__EXERCISE__:
Reproduce every entry exactly as shown.

↓

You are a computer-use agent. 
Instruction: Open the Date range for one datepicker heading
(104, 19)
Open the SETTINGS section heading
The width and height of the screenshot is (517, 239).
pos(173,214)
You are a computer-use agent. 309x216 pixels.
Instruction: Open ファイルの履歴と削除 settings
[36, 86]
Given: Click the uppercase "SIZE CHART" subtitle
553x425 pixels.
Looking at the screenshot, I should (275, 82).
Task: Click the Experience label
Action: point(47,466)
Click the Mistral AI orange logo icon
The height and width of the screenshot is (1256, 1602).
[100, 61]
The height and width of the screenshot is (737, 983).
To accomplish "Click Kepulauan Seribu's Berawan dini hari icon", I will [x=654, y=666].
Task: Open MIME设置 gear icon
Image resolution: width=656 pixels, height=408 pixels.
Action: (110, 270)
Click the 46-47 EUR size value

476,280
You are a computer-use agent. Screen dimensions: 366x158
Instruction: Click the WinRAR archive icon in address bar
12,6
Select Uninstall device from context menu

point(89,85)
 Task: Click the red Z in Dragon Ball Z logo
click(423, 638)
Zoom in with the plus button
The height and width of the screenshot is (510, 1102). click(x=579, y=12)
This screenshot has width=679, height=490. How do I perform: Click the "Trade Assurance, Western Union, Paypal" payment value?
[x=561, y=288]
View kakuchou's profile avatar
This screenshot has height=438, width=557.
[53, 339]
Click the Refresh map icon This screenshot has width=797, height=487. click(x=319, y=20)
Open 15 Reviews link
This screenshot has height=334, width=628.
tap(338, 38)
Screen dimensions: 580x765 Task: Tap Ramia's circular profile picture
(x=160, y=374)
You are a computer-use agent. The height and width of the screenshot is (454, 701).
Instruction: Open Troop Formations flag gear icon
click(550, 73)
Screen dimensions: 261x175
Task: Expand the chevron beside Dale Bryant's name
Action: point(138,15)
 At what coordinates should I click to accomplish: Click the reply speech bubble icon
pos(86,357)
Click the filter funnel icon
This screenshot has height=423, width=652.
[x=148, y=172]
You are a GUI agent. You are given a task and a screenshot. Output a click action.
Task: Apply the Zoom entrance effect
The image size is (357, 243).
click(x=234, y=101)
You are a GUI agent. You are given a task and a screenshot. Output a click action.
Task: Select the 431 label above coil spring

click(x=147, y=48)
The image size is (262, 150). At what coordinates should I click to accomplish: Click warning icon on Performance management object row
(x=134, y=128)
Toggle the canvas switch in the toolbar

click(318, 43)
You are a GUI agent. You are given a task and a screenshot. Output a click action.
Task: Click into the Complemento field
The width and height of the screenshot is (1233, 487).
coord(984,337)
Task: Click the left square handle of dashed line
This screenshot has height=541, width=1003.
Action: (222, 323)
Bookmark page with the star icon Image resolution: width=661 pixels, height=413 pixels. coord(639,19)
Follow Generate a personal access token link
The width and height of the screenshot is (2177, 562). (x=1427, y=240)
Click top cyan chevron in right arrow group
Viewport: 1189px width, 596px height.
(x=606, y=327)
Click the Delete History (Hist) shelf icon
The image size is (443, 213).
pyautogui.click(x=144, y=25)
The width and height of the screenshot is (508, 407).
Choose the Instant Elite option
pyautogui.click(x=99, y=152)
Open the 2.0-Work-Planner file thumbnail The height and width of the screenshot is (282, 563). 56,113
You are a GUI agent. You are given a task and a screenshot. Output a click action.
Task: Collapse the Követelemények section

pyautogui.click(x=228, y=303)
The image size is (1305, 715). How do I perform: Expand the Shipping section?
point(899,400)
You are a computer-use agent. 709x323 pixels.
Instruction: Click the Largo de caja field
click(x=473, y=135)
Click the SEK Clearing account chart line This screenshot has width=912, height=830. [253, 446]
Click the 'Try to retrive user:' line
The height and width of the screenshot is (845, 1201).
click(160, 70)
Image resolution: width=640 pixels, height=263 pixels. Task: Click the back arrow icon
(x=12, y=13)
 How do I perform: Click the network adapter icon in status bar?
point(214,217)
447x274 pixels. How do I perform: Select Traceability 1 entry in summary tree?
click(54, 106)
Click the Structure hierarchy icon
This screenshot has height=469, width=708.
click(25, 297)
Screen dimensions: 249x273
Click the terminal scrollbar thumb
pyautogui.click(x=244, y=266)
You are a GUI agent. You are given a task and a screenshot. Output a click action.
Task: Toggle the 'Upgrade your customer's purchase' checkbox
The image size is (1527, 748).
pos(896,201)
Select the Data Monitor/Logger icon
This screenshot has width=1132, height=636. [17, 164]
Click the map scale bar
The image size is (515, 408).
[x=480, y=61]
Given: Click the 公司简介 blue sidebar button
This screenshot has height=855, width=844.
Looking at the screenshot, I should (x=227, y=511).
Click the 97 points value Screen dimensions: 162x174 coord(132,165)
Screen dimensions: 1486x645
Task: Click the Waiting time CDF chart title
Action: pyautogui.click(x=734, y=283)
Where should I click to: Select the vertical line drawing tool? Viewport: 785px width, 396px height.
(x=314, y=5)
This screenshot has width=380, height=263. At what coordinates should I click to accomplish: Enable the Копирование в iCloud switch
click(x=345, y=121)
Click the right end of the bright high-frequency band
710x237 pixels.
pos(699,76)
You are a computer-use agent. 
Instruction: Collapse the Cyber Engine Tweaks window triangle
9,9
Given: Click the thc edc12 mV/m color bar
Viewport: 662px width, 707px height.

↑

__REPLY__:
You are a computer-use agent. 
Instruction: Open the Date range for one datepicker heading
(104, 19)
Open the SETTINGS section heading
The width and height of the screenshot is (517, 239).
pos(173,214)
You are a computer-use agent. 309x216 pixels.
Instruction: Open ファイルの履歴と削除 settings
[36, 86]
Given: Click the uppercase "SIZE CHART" subtitle
553x425 pixels.
Looking at the screenshot, I should (275, 82).
Task: Click the Experience label
Action: point(47,466)
Click the Mistral AI orange logo icon
The height and width of the screenshot is (1256, 1602).
[100, 61]
The height and width of the screenshot is (737, 983).
To accomplish "Click Kepulauan Seribu's Berawan dini hari icon", I will [x=654, y=666].
Task: Open MIME设置 gear icon
Image resolution: width=656 pixels, height=408 pixels.
Action: (110, 270)
Click the 46-47 EUR size value

476,280
You are a computer-use agent. Screen dimensions: 366x158
Instruction: Click the WinRAR archive icon in address bar
12,6
Select Uninstall device from context menu

point(89,85)
 Task: Click the red Z in Dragon Ball Z logo
click(423, 638)
Zoom in with the plus button
The height and width of the screenshot is (510, 1102). click(x=579, y=12)
This screenshot has width=679, height=490. How do I perform: Click the "Trade Assurance, Western Union, Paypal" payment value?
[x=561, y=288]
View kakuchou's profile avatar
This screenshot has height=438, width=557.
[53, 339]
Click the Refresh map icon This screenshot has width=797, height=487. click(x=319, y=20)
Open 15 Reviews link
This screenshot has height=334, width=628.
tap(338, 38)
Screen dimensions: 580x765 Task: Tap Ramia's circular profile picture
(x=160, y=374)
You are a computer-use agent. The height and width of the screenshot is (454, 701).
Instruction: Open Troop Formations flag gear icon
click(550, 73)
Screen dimensions: 261x175
Task: Expand the chevron beside Dale Bryant's name
Action: point(138,15)
 At what coordinates should I click to accomplish: Click the reply speech bubble icon
pos(86,357)
Click the filter funnel icon
This screenshot has height=423, width=652.
[x=148, y=172]
You are a GUI agent. You are given a task and a screenshot. Output a click action.
Task: Apply the Zoom entrance effect
The image size is (357, 243).
click(x=234, y=101)
You are a GUI agent. You are given a task and a screenshot. Output a click action.
Task: Select the 431 label above coil spring

click(x=147, y=48)
The image size is (262, 150). At what coordinates should I click to accomplish: Click warning icon on Performance management object row
(x=134, y=128)
Toggle the canvas switch in the toolbar

click(318, 43)
You are a GUI agent. You are given a task and a screenshot. Output a click action.
Task: Click into the Complemento field
The width and height of the screenshot is (1233, 487).
coord(984,337)
Task: Click the left square handle of dashed line
This screenshot has height=541, width=1003.
Action: (222, 323)
Bookmark page with the star icon Image resolution: width=661 pixels, height=413 pixels. coord(639,19)
Follow Generate a personal access token link
The width and height of the screenshot is (2177, 562). (x=1427, y=240)
Click top cyan chevron in right arrow group
Viewport: 1189px width, 596px height.
(x=606, y=327)
Click the Delete History (Hist) shelf icon
The image size is (443, 213).
pyautogui.click(x=144, y=25)
The width and height of the screenshot is (508, 407).
Choose the Instant Elite option
pyautogui.click(x=99, y=152)
Open the 2.0-Work-Planner file thumbnail The height and width of the screenshot is (282, 563). 56,113
You are a GUI agent. You are given a task and a screenshot. Output a click action.
Task: Collapse the Követelemények section

pyautogui.click(x=228, y=303)
The image size is (1305, 715). How do I perform: Expand the Shipping section?
point(899,400)
You are a computer-use agent. 709x323 pixels.
Instruction: Click the Largo de caja field
click(x=473, y=135)
Click the SEK Clearing account chart line This screenshot has width=912, height=830. [253, 446]
Click the 'Try to retrive user:' line
The height and width of the screenshot is (845, 1201).
click(160, 70)
Image resolution: width=640 pixels, height=263 pixels. Task: Click the back arrow icon
(x=12, y=13)
 How do I perform: Click the network adapter icon in status bar?
point(214,217)
447x274 pixels. How do I perform: Select Traceability 1 entry in summary tree?
click(54, 106)
Click the Structure hierarchy icon
This screenshot has height=469, width=708.
click(25, 297)
Screen dimensions: 249x273
Click the terminal scrollbar thumb
pyautogui.click(x=244, y=266)
You are a GUI agent. You are given a task and a screenshot. Output a click action.
Task: Toggle the 'Upgrade your customer's purchase' checkbox
The image size is (1527, 748).
pos(896,201)
Select the Data Monitor/Logger icon
This screenshot has width=1132, height=636. [17, 164]
Click the map scale bar
The image size is (515, 408).
[x=480, y=61]
Given: Click the 公司简介 blue sidebar button
This screenshot has height=855, width=844.
Looking at the screenshot, I should (x=227, y=511).
Click the 97 points value Screen dimensions: 162x174 coord(132,165)
Screen dimensions: 1486x645
Task: Click the Waiting time CDF chart title
Action: pyautogui.click(x=734, y=283)
Where should I click to: Select the vertical line drawing tool? Viewport: 785px width, 396px height.
(x=314, y=5)
This screenshot has width=380, height=263. At what coordinates should I click to accomplish: Enable the Копирование в iCloud switch
click(x=345, y=121)
Click the right end of the bright high-frequency band
710x237 pixels.
pos(699,76)
You are a computer-use agent. 
Instruction: Collapse the Cyber Engine Tweaks window triangle
9,9
Given: Click the thc edc12 mV/m color bar
Viewport: 662px width, 707px height.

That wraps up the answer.